Dès les premiers mois qui ont suivi, elle a quitté le monde et le monde l’a quittée. Noir obscur. Douleurs à haute dose. Elle a enduré puis affectionné sa solitude. Sa fragilité légitime a engendré la perte encore, celle des siens, et elle en a relativisé les blessures offensantes et la privation.

Dix ans à creuser dans le vide, à crever dans le vide. Dix ans de prescriptions du corps et de l’âme qui ne suffisent toujours pas au remplissage. Dix ans déjà que ses interlocuteurs maîtrisés se demandent quand est-ce que quelque chose va arriver, quelque chose de vraiment bien pour qu’elle soit comme avant.
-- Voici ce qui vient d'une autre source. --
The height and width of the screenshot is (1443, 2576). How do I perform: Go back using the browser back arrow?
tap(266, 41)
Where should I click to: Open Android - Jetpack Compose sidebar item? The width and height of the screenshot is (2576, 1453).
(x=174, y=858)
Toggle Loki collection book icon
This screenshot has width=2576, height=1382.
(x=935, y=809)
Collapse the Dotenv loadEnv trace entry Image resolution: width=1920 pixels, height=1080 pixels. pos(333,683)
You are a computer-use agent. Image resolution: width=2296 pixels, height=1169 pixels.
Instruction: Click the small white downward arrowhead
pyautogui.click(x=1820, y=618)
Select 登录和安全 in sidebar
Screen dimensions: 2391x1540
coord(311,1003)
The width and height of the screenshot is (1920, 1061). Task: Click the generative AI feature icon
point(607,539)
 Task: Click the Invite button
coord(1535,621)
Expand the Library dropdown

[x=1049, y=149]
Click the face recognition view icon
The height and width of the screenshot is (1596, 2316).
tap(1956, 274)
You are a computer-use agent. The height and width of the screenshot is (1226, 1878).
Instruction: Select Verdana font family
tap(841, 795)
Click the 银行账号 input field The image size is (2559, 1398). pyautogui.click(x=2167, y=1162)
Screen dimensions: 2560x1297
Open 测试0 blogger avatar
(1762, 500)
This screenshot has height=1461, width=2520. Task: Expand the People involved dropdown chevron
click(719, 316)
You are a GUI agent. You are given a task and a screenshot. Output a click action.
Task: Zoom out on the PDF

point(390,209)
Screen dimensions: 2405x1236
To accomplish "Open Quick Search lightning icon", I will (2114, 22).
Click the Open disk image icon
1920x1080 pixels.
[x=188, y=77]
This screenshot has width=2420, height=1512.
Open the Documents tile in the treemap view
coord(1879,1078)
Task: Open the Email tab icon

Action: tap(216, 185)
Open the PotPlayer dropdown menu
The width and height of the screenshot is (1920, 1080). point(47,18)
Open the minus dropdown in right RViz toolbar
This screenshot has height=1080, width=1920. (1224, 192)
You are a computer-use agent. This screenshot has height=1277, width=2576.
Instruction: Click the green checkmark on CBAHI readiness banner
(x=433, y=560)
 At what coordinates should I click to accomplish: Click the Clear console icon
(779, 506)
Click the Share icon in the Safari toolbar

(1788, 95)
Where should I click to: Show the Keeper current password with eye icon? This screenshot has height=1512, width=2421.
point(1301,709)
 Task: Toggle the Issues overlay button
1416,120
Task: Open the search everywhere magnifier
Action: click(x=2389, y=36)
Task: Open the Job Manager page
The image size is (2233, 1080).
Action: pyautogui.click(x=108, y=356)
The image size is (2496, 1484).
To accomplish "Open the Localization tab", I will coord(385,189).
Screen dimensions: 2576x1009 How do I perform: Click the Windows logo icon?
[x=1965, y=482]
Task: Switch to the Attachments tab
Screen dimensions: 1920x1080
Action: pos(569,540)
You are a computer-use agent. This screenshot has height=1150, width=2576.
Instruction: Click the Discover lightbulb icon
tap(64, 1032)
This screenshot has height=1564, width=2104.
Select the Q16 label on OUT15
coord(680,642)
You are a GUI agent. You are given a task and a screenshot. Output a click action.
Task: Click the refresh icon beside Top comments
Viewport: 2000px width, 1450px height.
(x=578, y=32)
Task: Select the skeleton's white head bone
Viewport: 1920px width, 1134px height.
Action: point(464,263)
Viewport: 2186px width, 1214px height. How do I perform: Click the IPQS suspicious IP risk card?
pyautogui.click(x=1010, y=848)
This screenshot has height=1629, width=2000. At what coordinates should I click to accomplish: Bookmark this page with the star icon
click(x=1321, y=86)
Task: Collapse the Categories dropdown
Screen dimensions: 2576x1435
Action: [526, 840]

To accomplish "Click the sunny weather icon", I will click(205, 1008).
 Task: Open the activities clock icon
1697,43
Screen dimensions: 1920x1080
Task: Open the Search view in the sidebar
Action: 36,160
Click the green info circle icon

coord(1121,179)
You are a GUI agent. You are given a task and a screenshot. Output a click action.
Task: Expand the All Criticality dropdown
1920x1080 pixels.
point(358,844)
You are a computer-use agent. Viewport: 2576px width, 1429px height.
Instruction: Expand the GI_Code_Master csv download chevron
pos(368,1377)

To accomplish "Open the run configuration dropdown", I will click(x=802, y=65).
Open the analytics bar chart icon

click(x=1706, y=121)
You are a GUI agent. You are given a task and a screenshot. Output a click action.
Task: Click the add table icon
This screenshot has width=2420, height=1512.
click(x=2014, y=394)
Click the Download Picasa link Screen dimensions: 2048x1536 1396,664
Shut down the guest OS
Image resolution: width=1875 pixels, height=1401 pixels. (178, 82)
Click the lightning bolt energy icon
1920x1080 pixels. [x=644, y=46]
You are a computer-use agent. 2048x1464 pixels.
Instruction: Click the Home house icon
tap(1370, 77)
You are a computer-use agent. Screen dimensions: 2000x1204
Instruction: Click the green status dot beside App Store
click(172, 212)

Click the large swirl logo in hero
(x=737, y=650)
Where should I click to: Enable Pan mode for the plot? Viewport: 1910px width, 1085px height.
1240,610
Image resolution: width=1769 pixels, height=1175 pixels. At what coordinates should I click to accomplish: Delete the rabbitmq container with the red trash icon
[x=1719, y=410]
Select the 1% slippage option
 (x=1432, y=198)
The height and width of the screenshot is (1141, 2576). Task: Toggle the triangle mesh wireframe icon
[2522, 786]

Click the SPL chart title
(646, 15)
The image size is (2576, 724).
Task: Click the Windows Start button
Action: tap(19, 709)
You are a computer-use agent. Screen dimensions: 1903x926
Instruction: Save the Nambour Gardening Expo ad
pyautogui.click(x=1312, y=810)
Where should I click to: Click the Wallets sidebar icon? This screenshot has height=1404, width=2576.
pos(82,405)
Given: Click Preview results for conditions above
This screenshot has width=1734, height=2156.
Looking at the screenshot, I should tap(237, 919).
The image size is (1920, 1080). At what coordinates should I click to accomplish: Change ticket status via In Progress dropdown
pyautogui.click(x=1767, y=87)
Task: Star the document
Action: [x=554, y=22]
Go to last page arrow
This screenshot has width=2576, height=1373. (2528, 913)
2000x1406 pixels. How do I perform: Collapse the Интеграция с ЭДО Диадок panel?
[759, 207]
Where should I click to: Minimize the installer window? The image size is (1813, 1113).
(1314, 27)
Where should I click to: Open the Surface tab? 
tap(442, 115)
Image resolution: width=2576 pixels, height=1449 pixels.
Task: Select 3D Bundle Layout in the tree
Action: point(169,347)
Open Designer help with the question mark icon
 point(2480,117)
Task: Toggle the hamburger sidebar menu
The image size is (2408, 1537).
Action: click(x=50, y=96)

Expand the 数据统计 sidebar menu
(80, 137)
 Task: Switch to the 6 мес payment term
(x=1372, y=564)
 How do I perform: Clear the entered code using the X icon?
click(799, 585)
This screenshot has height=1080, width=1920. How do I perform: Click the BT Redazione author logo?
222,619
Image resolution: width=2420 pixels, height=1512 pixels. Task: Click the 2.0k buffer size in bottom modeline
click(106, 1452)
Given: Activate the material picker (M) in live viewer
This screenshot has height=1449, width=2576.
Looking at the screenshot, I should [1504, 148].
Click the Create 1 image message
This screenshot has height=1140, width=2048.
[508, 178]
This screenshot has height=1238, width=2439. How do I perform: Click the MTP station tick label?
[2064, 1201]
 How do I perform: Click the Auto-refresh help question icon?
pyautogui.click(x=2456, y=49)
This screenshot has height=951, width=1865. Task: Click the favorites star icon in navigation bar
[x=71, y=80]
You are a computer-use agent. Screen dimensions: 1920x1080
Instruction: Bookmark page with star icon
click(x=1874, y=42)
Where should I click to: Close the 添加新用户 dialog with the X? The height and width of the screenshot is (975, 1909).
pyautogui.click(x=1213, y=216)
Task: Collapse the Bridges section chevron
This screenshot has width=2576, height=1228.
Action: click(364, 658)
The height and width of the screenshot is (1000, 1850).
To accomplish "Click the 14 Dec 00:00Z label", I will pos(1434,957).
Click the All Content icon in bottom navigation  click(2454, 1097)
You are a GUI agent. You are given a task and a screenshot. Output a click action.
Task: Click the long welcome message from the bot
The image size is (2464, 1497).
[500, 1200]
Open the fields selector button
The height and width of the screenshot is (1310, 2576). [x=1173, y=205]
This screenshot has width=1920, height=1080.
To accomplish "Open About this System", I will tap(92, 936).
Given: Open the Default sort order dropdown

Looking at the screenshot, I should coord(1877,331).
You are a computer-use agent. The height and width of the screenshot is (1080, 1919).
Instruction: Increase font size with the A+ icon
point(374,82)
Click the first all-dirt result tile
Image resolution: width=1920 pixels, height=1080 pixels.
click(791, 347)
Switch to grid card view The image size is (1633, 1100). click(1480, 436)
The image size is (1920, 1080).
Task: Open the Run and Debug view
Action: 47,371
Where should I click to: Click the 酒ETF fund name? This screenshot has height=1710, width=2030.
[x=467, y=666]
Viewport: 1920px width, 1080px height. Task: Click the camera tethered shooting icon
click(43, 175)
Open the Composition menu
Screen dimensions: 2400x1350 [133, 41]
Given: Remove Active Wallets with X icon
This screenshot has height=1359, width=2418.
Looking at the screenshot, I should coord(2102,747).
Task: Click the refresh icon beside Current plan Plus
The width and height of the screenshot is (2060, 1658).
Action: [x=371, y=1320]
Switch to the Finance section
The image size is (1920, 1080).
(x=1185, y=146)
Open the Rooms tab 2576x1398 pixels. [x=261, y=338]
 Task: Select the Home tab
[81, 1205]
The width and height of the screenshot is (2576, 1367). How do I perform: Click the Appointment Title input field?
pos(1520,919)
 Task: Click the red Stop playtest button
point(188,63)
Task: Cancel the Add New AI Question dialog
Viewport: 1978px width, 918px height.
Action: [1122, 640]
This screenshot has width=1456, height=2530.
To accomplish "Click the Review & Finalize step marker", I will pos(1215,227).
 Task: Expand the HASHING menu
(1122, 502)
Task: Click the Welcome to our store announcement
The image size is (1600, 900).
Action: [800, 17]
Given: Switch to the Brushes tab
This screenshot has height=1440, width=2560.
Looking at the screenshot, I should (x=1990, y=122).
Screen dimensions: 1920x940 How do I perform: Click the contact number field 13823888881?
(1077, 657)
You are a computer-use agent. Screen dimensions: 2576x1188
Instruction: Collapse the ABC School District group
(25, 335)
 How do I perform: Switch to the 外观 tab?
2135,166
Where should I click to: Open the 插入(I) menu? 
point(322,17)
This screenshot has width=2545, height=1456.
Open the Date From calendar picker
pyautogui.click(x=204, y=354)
Interrogée, elle connaît le texte par cœur. Il faut oublier, faire le deuil, tourner la page. Elle est là à leur donner les illusions cataloguées «surgelé» sur demande. Une fois seule, elle éprouve plus cruellement encore la culpabilité maternelle et son ambivalence entre le soleil et la nuit perdure.

Françoise a lâché prise. Elle n’a plus qu’une saison, celle qui glace son âme. L’hiver s’est installé de plein fouet.

Françoise a élu domicile côté terrain vague l’an dernier. C’était en janvier. Elle a repris la voie rapide aller simple vers l’amour.